19. De arbeidsdeskundige bezwaar en beroep heeft in het rapport aangegeven dat één van de eerder geduide functies namelijk de functie “montagemedewerker, nr. 3697.0026.067 in SBC-code 267051” niet geschikt is vanwege een overschrijding ten aanzien van item 1.9.4. De arbeidsdeskundige bezwaar en beroep heeft deze functie verworpen en opnieuw het CBBS geraadpleegd. Binnen dezelfde SBC-code heeft zij een andere passende functie gevonden die soortgelijk is aan de primair geduide functie. Daarmee voldoet de nieuwe functieselectie aan de criteria van het Schattingsbesluit. De arbeidsdeskundige bezwaar en beroep heeft in het rapport voldoende uitgelegd waarom deze functies geen overschrijdingen opleveren van de belastbaarheid van eiseres. De arbeidsdeskundige bezwaar en beroep heeft de knelpunten beoordeeld en toegelicht waarom de functies geschikt zijn.
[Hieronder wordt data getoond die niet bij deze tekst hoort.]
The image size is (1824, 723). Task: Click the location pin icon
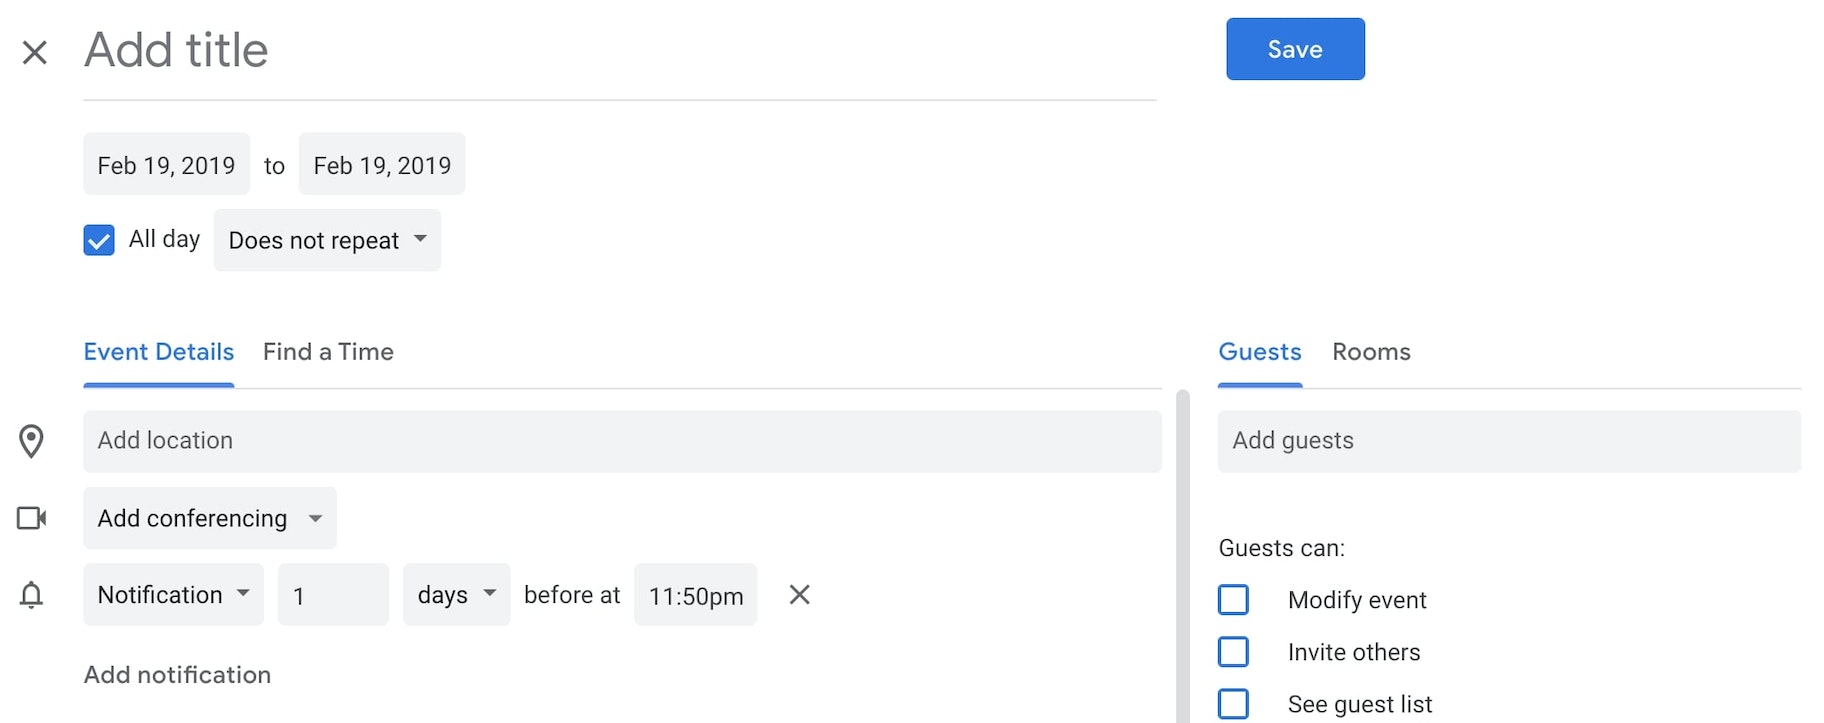click(x=32, y=441)
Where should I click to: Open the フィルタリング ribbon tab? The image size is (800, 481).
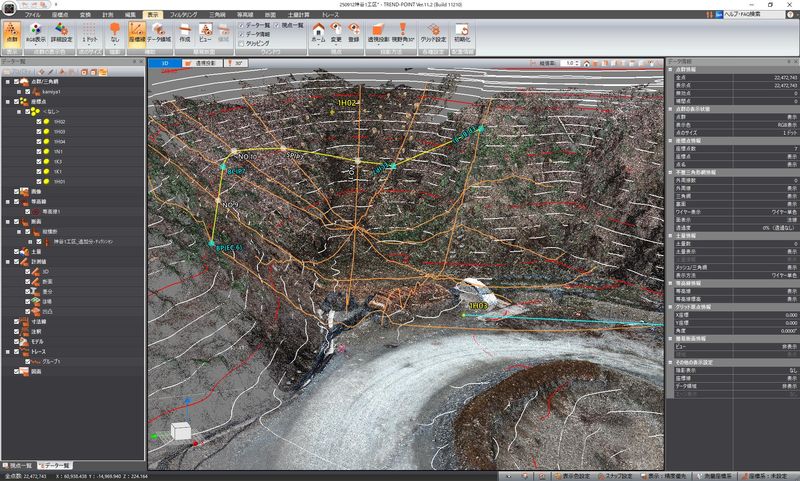pos(183,16)
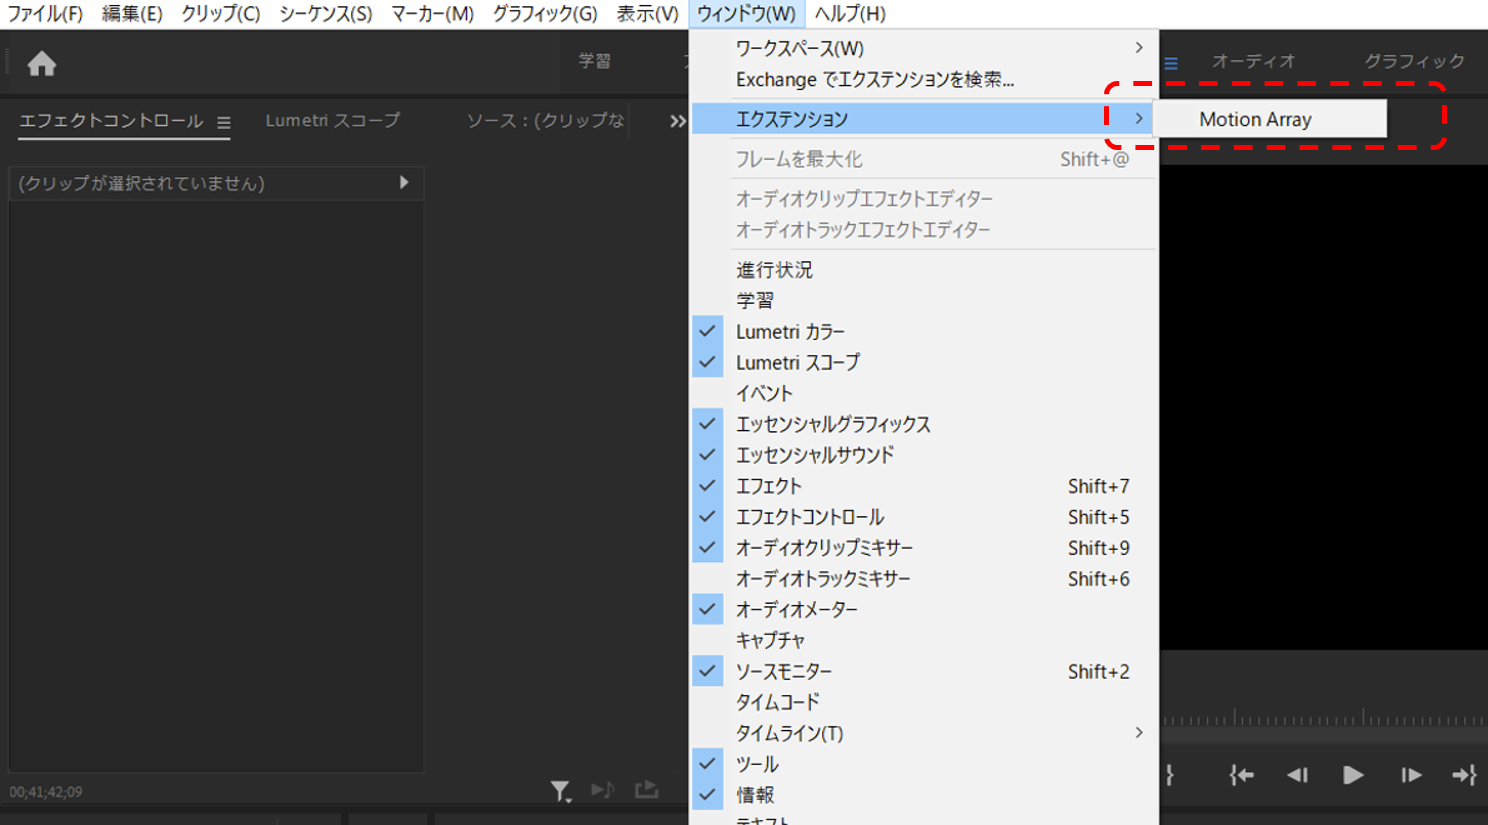Jump to the Out point using its icon

click(1464, 775)
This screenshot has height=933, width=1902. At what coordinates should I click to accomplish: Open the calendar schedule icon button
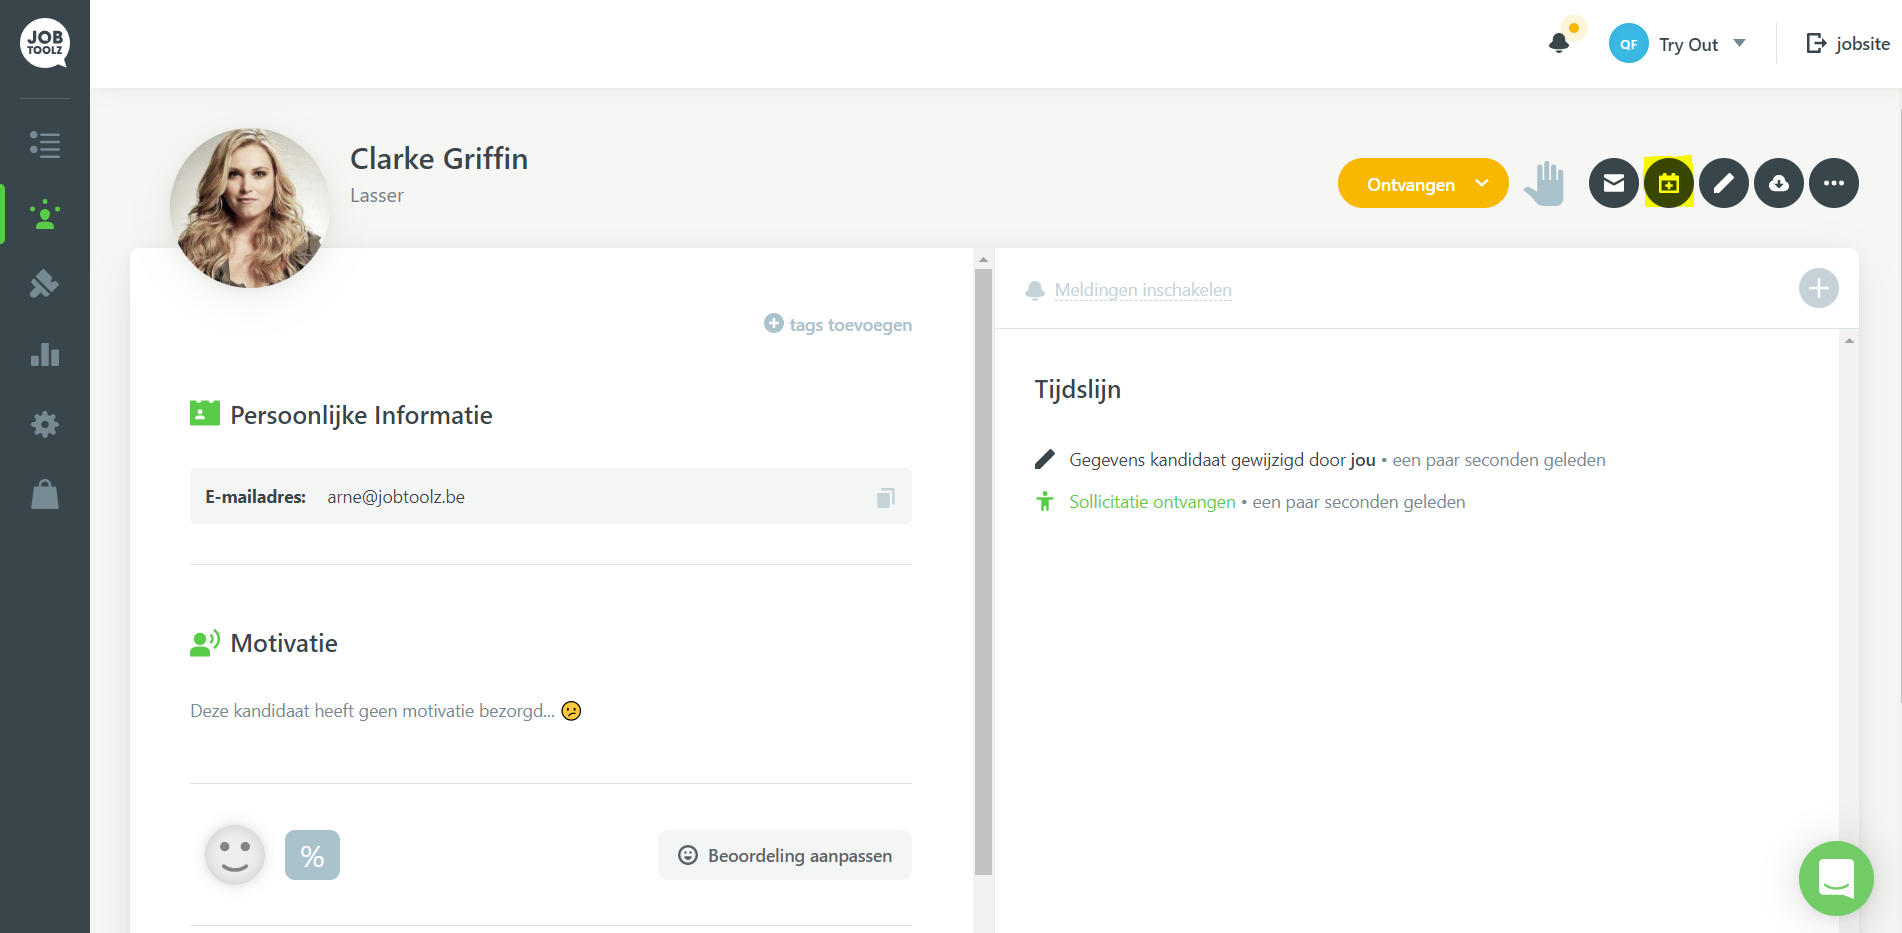[x=1668, y=183]
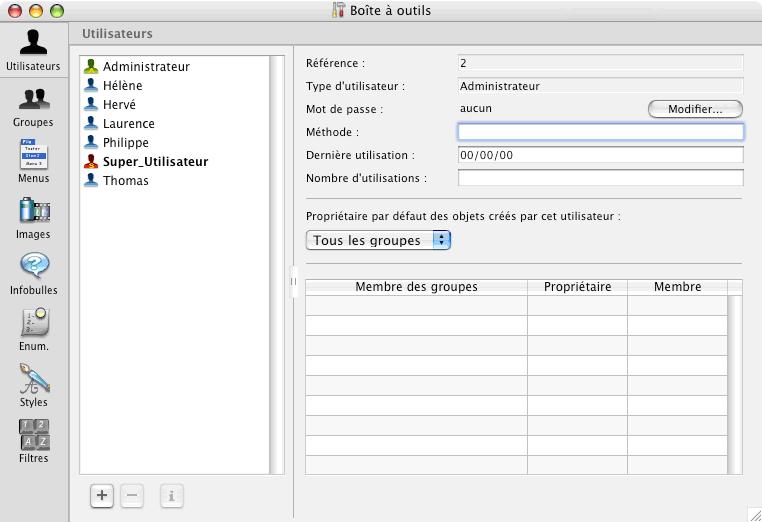Open the Infobulles section
The height and width of the screenshot is (522, 762).
[x=33, y=272]
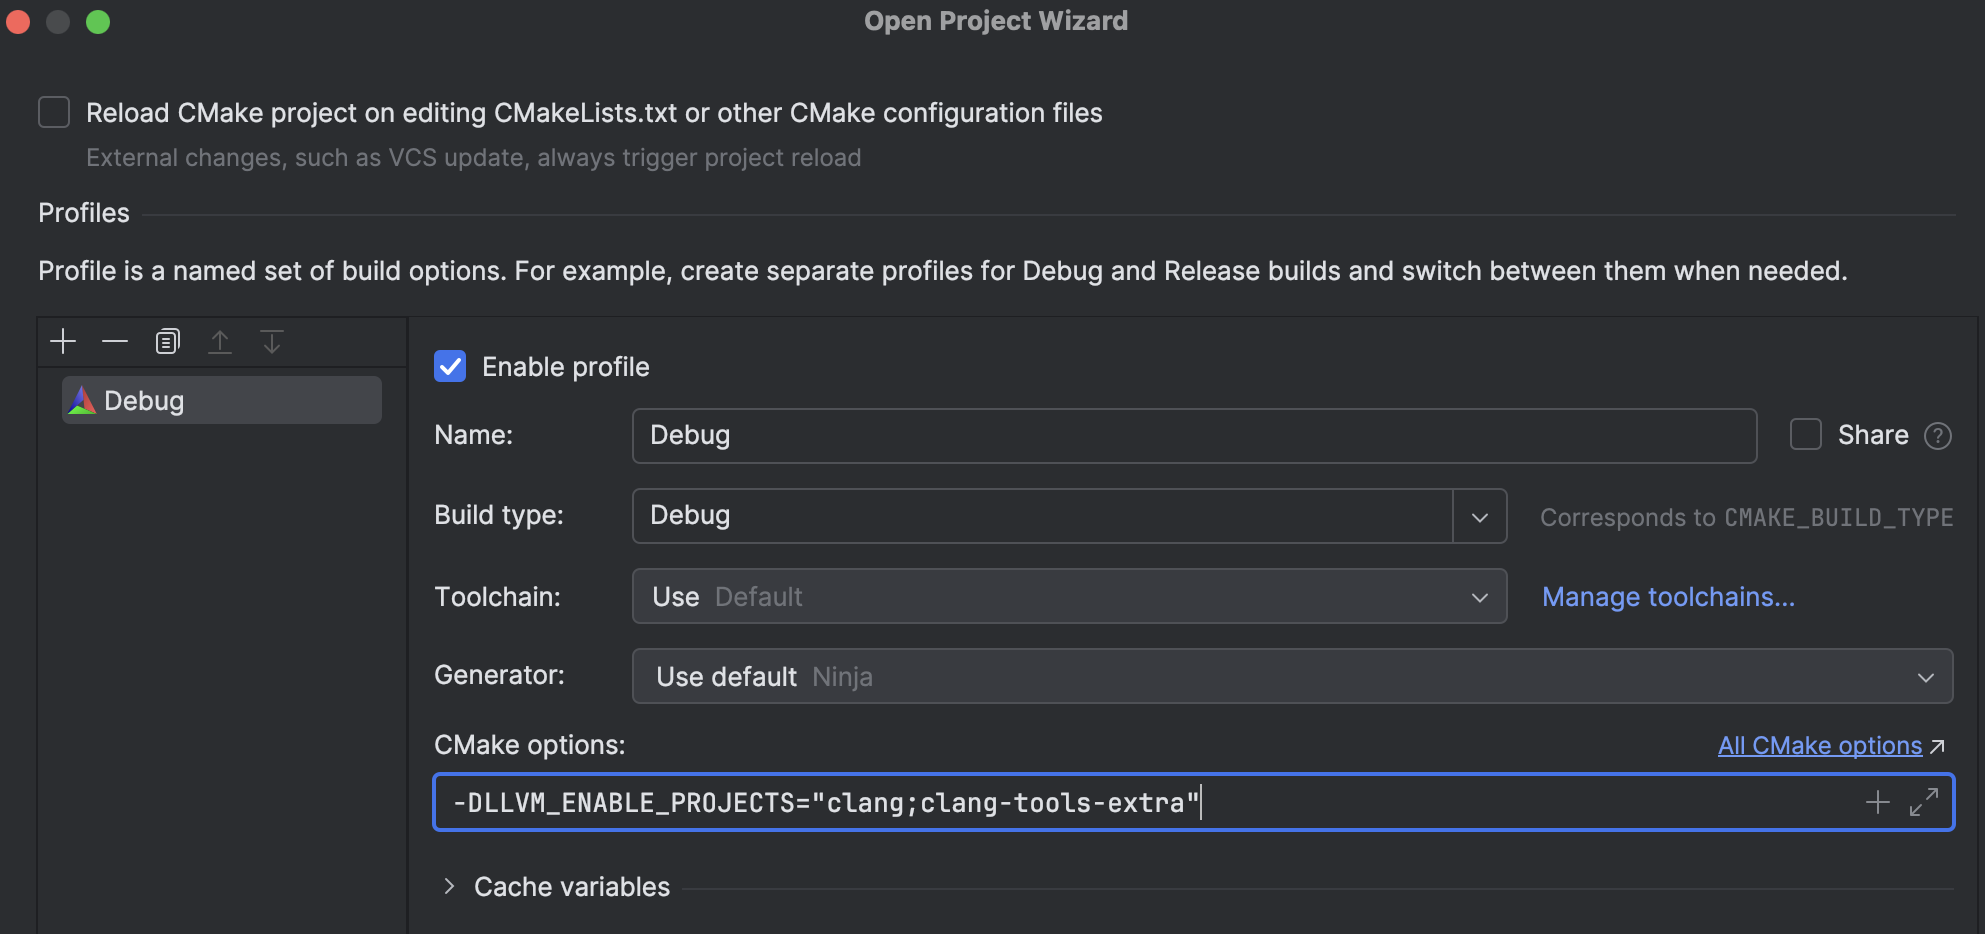
Task: Duplicate the Debug profile
Action: click(x=167, y=341)
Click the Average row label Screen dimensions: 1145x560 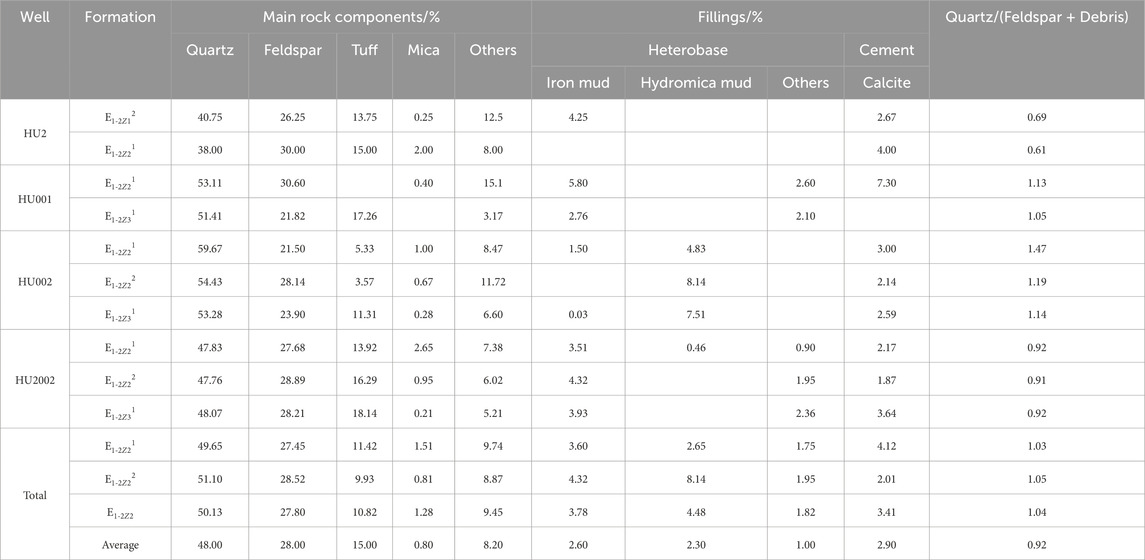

Deze toelichtingen zijn voor de rechtbank begrijpelijk. De rechtbank vindt dan ook dat het UWV voldoende duidelijk heeft onderbouwd, dat eiseres in staat is de functies te vervullen. Uitgaande van de juistheid van de bij eiseres vastgestelde medische beperkingen ziet de rechtbank in wat eiseres heeft aangevoerd geen reden om de geschiktheid van de geduide functies in twijfel te trekken.
20. De arbeidsdeskundige bezwaar en beroep heeft berekend dat eiseres op 1 augustus 2020 met de middelste van deze functies 61,18% kan verdienen van het loon dat zij voorheen verdiende als verzorgende IG, zodat eiseres voor de overige 38,82% arbeidsongeschikt is.